The 732,000-square-foot Pickens Academic Tower consolidates and houses administrative and faculty offices, a medical library, a conference center, fitness facility, dining facility, meeting rooms and retail functions. The mass of the 21-story building has been broken up to emphasize its verticality and the mechanical penthouse on top of the tower was designed as a lighted lantern to serve as a clearly identifiable beacon for MD Anderson within the Texas Medical Center skyline.
The base of the building includes a first-level, pedestrian-scaled arcade and a third-level sky bridge connection to other MD Anderson facilities. The third-level also serves as the campus mall, featuring the main dining area, conference and training spaces, as well as several retail components. Daylight is introduced into this space through skylights and exterior windows along the retail corridors. An exterior roof terrace on the fourth level offers additional gathering areas for faculty and staff. The top floor has been allocated to the research library, giving staff access to views of the campus and the city from that level.
Using MD Anderson’s robust office standards, the design team programmed and stacked over 700,000 square feet of office space for the Pickens Academic Tower.
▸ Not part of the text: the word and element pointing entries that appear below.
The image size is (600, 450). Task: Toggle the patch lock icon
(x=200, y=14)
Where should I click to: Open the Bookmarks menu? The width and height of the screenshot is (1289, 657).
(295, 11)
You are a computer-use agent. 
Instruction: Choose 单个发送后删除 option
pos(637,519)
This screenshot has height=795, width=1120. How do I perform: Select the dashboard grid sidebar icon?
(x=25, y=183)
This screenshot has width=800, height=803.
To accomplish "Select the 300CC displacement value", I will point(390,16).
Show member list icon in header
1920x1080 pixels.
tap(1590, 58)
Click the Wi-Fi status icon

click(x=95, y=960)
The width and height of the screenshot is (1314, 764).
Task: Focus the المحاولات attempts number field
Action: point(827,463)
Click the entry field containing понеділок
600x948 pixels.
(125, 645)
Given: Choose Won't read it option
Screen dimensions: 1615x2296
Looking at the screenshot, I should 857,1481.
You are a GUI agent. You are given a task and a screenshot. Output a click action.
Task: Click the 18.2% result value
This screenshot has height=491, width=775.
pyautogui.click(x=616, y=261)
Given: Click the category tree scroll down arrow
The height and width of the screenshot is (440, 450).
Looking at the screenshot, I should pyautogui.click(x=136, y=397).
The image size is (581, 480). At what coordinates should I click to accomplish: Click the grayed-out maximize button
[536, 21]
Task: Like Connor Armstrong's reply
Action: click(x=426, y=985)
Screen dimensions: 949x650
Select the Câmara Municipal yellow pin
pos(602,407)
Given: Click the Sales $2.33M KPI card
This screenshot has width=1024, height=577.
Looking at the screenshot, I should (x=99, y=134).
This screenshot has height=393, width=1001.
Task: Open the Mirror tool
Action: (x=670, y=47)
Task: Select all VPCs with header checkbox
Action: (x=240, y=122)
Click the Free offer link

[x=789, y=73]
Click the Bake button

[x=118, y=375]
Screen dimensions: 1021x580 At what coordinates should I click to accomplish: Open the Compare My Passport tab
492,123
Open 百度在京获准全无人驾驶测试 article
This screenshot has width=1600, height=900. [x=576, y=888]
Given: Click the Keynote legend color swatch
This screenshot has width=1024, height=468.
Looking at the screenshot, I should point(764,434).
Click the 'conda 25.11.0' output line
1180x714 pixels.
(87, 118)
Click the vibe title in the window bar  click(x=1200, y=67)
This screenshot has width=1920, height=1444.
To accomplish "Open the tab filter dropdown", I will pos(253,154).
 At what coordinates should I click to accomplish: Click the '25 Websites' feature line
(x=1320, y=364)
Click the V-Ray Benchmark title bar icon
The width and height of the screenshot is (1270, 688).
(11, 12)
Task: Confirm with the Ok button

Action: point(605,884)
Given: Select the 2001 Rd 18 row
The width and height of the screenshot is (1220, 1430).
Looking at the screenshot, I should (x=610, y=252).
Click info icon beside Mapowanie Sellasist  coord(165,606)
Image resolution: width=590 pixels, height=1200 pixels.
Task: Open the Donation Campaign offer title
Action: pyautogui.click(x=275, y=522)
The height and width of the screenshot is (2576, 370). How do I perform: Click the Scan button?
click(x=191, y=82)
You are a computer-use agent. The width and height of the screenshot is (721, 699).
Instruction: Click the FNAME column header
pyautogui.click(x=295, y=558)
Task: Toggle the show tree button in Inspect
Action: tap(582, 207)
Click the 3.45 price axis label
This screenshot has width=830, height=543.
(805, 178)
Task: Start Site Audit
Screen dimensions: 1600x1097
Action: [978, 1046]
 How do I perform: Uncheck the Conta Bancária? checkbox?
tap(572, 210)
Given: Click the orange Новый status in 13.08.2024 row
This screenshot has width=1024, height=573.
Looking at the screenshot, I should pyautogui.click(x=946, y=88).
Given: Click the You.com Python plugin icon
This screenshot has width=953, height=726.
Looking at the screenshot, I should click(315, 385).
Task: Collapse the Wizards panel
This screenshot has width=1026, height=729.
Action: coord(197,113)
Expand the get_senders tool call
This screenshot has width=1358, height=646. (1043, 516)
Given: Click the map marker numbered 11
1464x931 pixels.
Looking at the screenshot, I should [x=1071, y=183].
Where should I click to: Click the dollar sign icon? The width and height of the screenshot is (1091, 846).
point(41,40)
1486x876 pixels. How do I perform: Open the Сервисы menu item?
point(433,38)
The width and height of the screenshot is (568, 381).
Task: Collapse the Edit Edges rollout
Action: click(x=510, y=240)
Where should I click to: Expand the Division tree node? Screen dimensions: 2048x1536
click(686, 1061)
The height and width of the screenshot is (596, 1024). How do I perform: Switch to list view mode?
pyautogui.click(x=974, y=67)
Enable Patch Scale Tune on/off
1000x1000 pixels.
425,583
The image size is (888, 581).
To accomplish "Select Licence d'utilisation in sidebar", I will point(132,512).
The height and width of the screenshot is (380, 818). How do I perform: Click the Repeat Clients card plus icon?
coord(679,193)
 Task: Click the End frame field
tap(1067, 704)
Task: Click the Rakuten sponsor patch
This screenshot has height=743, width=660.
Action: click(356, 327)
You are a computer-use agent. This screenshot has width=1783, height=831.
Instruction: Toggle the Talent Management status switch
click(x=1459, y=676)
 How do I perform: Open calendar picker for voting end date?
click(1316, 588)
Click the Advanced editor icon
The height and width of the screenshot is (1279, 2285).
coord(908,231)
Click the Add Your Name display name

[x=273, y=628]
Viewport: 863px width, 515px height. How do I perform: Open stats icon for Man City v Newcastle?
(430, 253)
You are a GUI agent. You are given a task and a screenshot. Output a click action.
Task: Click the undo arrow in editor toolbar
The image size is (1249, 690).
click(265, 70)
Adherence to space standards was the key to providing the kind of flexibility that was needed for an organization with a continuously changing program. A generic floor plan was developed locating 10’ x 12’ offices on the perimeter to be used for either a two-person shared office or a dedicated faculty office. The smaller columned offices and corner offices were dedicated to open-plan administrative support offices thereby bringing in natural light into the interior multi-person offices and corridors. Support spaces like conference rooms, support work rooms and storage are efficiently zoned against the building core and distributed evenly across the floors.
The team programmed, designed, managed the inventory of existing furniture, utilized the inventory database, developed furniture plans, specified new furniture standards, coordinated the furniture procurement and incorporated change management for this recently completed project. Inventory and furniture planning services were performed over a seven-year period and in several overlapping phases.